*WRITTEN REQUEST*. Please rewrite part of the data below as a JSON list of strings, one string per line and no blank lines. Begin at the line that has "Where should I", stop after the line that has "[x=635, y=215]", and leave the pictures out.

*PROVIDED DATA*.

———

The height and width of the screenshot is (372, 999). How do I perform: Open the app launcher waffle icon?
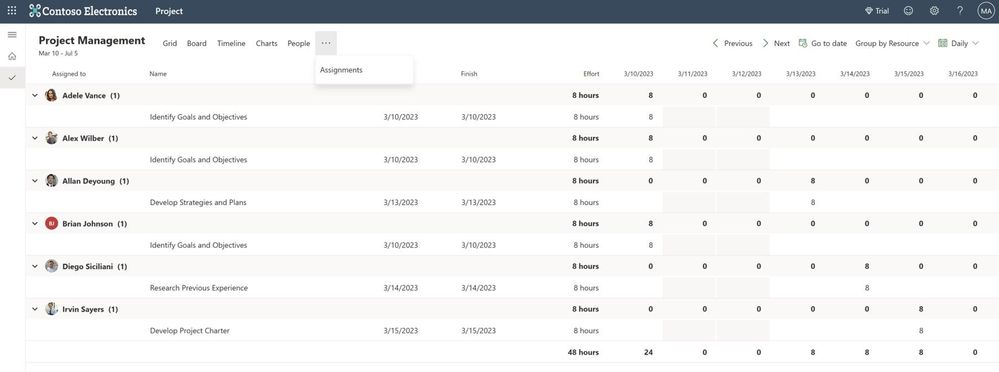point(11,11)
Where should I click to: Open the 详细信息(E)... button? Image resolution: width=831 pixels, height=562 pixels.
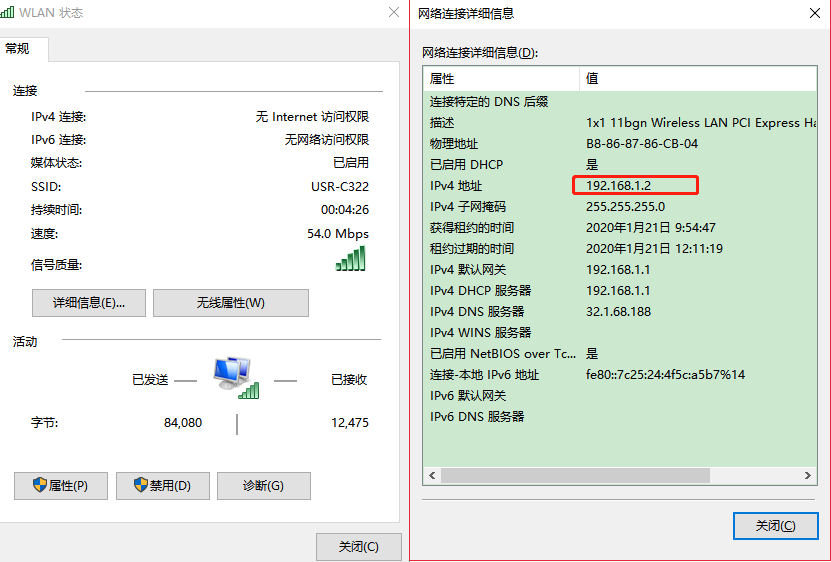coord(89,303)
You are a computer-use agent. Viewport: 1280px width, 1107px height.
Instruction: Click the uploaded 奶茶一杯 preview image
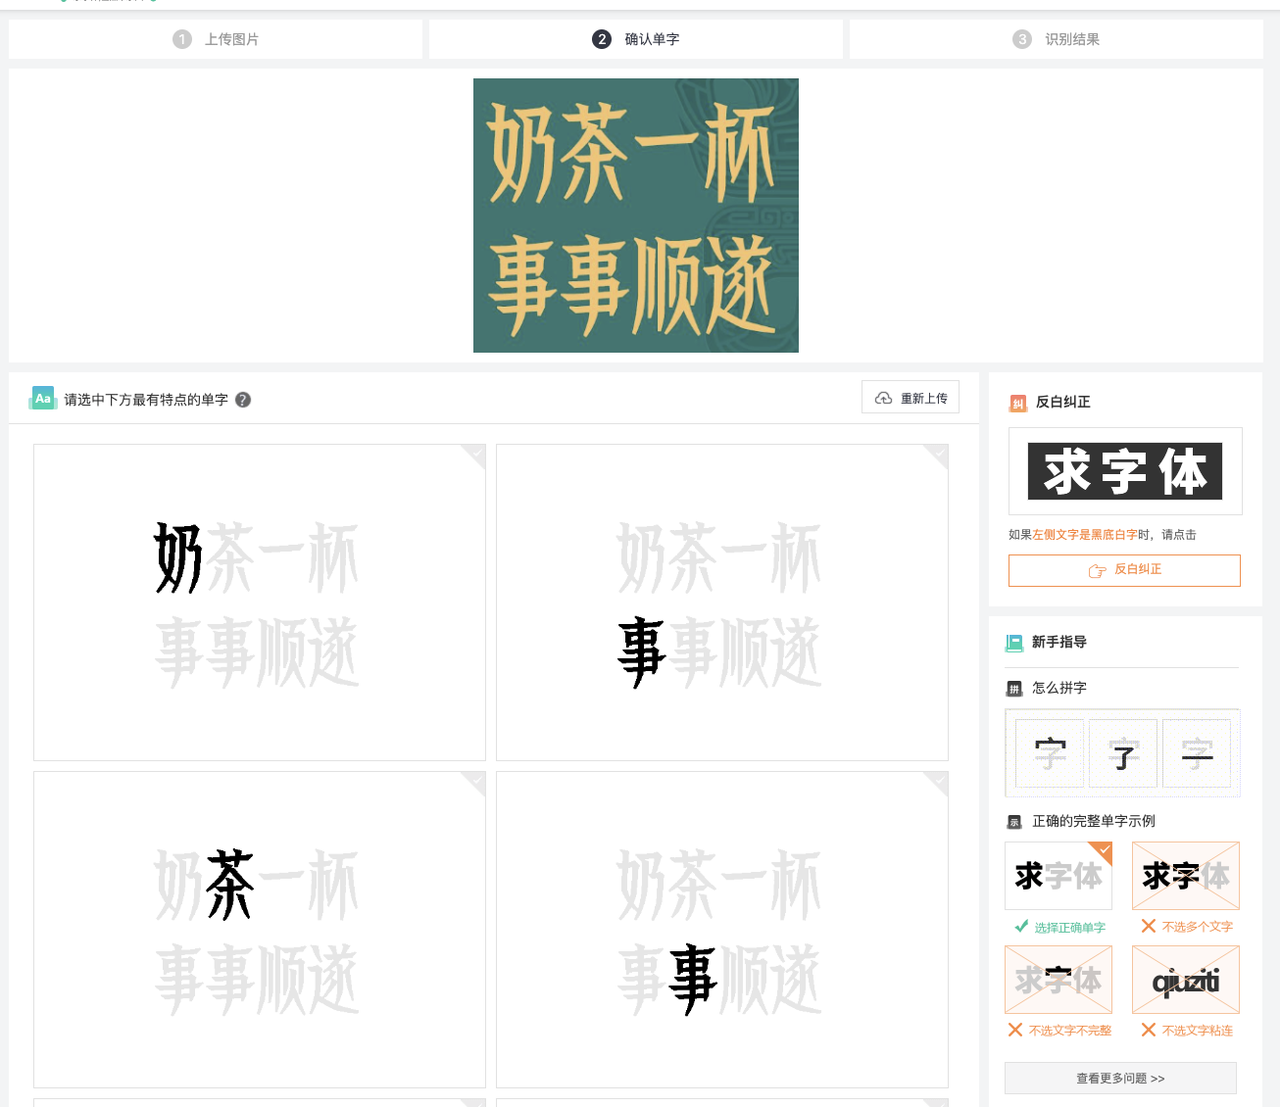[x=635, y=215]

———

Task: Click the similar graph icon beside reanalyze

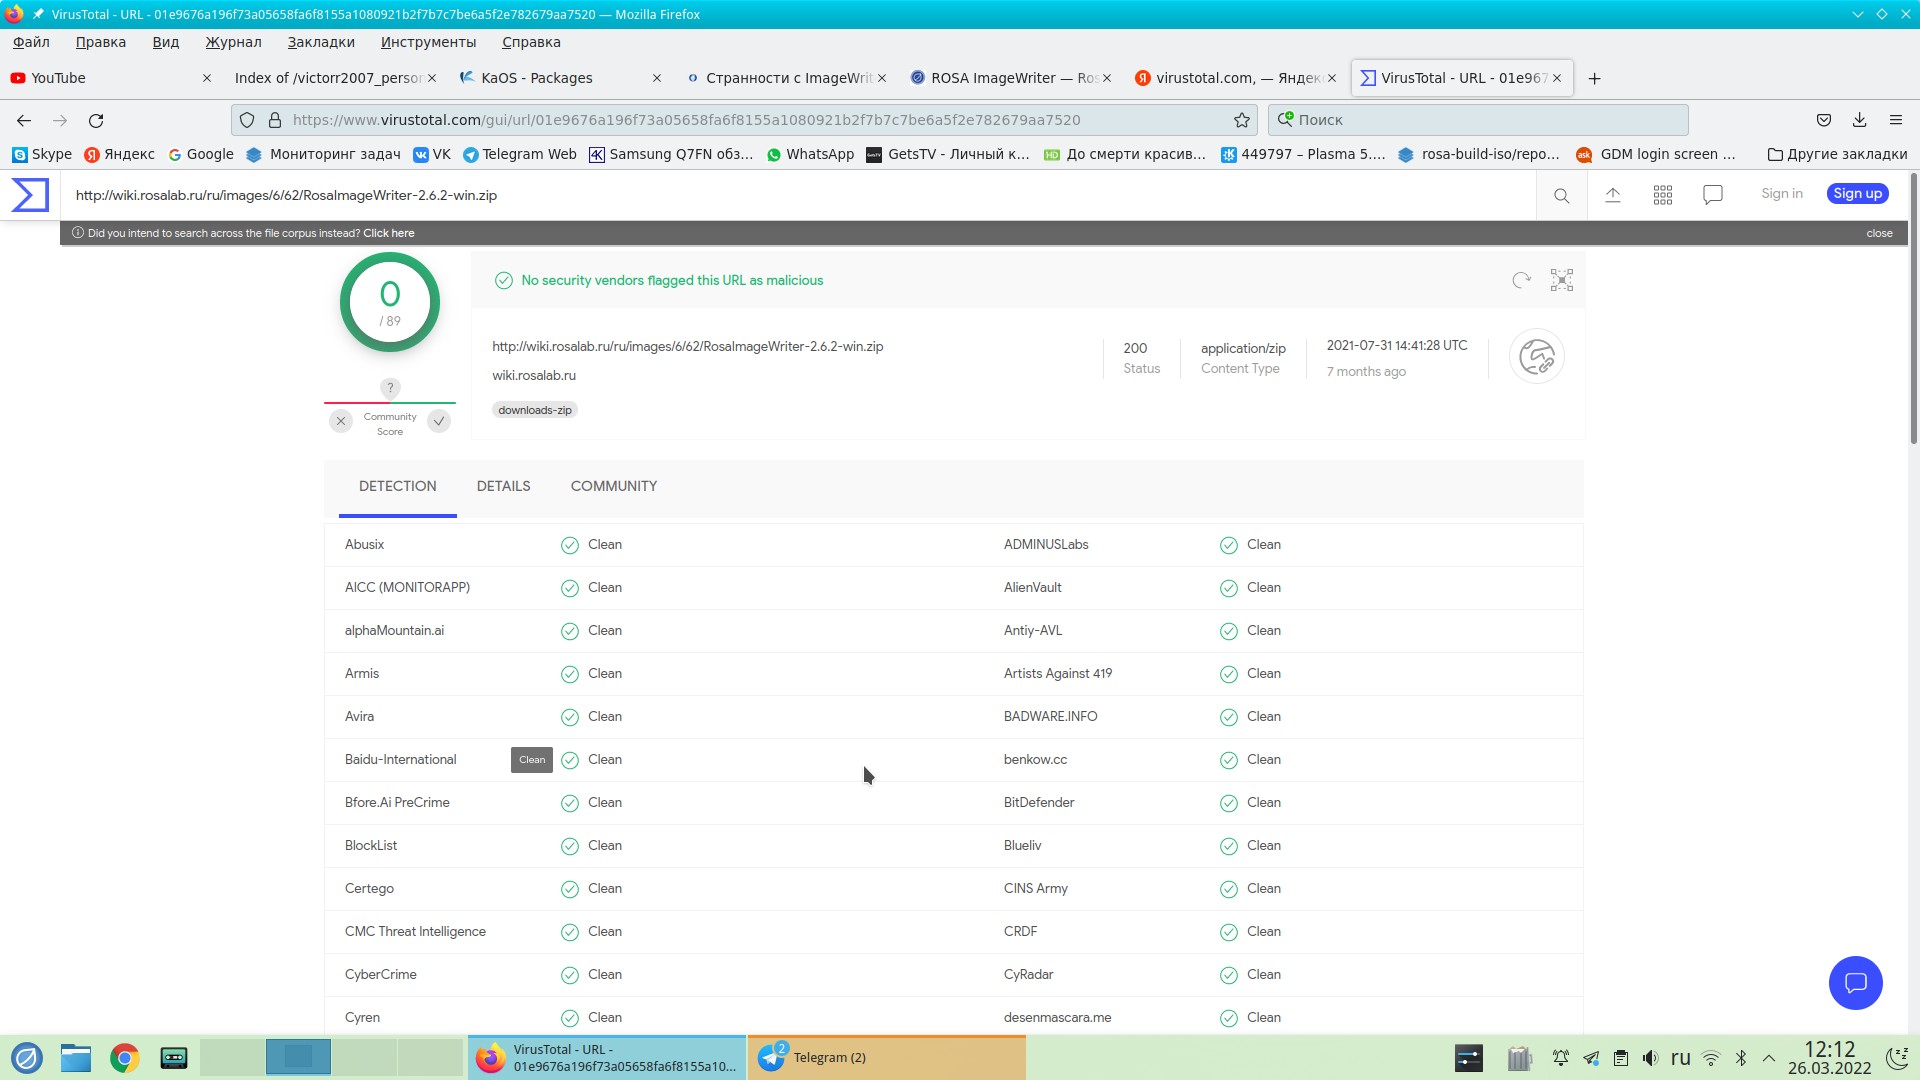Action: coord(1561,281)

———

*WORKED ANSWER*.
[
  "Where should I click to: Open the 详细信息(E)... button? Image resolution: width=831 pixels, height=562 pixels.",
  "coord(89,303)",
  "You are a computer-use agent. Viewport: 1280px width, 1107px height.",
  "Instruction: Click the uploaded 奶茶一杯 preview image",
  "[x=635, y=215]"
]